There are those books out there that sneak up on me, and smack me hard right across the head, forcing me to think hard, and reevalutate some of values. It's a popular thing to do these days to bewail and moan about the state of America, that everything is sliding into the toilet, and it's bound only to get worse. Then there's this book, which reminded me how vividly how bad things can really get sometimes.
Barbara Demick's book, Nothing to Envy: Ordinary Lives in North Korea, is one of those books. Crafting her book out of the stories from those people who have managed to escape from the Democratic People's Republic of Korea -- what we commonly call North Korea -- she reveals a place that is hell upon earth, where what we in the West take for granted and expect is virtually nonexistant. Image, if you can, a place without running water, electricity, little food, no internet, no communication, and where the government runs a constant programme of terrorism and survellience on its own citizens. That, in a nutshell, is North Korea.

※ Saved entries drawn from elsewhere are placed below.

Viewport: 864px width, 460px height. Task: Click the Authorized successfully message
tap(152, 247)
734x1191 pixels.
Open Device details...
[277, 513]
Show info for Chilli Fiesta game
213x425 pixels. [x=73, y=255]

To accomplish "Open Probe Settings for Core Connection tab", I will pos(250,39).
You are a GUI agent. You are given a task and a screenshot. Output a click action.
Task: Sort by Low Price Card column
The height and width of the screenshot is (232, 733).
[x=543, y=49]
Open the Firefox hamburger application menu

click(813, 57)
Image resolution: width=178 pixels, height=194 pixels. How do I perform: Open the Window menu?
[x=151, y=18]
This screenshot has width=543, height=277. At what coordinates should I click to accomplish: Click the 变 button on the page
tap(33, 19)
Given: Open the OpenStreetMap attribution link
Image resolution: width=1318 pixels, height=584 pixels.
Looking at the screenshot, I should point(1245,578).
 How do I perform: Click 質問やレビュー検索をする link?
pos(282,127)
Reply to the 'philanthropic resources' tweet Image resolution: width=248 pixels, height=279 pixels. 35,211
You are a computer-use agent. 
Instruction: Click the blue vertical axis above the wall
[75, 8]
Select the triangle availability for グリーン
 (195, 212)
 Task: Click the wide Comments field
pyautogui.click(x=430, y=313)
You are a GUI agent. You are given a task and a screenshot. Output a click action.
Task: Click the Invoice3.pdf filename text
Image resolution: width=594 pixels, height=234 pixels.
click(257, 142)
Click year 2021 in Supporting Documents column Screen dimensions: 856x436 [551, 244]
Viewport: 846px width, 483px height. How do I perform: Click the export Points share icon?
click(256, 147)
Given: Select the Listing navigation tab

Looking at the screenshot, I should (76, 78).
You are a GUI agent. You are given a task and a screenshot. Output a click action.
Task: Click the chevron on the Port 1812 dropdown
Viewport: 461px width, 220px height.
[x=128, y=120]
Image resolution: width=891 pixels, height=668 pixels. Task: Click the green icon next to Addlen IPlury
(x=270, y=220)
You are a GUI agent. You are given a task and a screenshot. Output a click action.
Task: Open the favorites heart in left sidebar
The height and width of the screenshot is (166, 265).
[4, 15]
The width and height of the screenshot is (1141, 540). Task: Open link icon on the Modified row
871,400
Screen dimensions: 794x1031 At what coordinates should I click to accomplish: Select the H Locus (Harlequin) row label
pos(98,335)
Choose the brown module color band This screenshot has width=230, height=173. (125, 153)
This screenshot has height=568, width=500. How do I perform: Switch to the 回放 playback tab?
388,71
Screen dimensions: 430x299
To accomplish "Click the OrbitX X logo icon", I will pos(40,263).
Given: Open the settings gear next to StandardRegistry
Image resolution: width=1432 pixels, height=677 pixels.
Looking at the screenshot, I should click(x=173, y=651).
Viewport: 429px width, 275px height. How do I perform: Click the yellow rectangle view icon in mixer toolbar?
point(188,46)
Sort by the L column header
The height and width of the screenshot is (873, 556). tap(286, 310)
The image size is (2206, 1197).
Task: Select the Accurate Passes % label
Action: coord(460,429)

The chapter that opens the narrative is a striking one, made all the more so by a satellite photograph of North Korea by night. Unlike virtually every other country, North Korea is pitch black, with only a faint glow around the capital, Pyongyang. There are enough shortages and infrastructure failures that nearly everyone lives in the dark now. But in the years after WWII, North Korea was thriving, after a long occupation by the Japanese that lasted nearly fifty years, and partition from what is now South Korea. Industry and raw material production was thriving, and it was looking to the West that this was a Communist country that was actually working. While the country was being run by a dictator, Kim Il Sung, it appeared that it was actually going to be alright. Then the Korean penninsula erupted into what was known as the Korean War, and with monumental loss of life on both sides, the two countries retreated back to either side of the artificial 39 degree border. And the two Koreas are still officially at war, with a cease-fire that has lasted now for nearly sixty years.
In the meantime, North Korea has turned their country into a barren, fortified prison. What information that there is is distributed by the government, a nearly endless stream of propaganda that insists that the country will be under attack at any moment by the imperialist Americans and the south Koreans, that everyone else in the world lives in poverty, and that the people here are protected by a loving and dedicated 'Dear Leader,' who will sacrifice everything to keep his people safe. What you do in life is decided by the state, and only the most loyal and dedicated will have a chance to get higher education and maybe even the possibility of living in Pyongyang, the capital.
Demick looks at an assortment of people from across the spectrum of Korean life. Each story is slightly different, each person from a family that is struggling hard to make ends meet, but each one has to make that heartbreaking decision to stay and possibly starve to death, or try to make it to South Korea.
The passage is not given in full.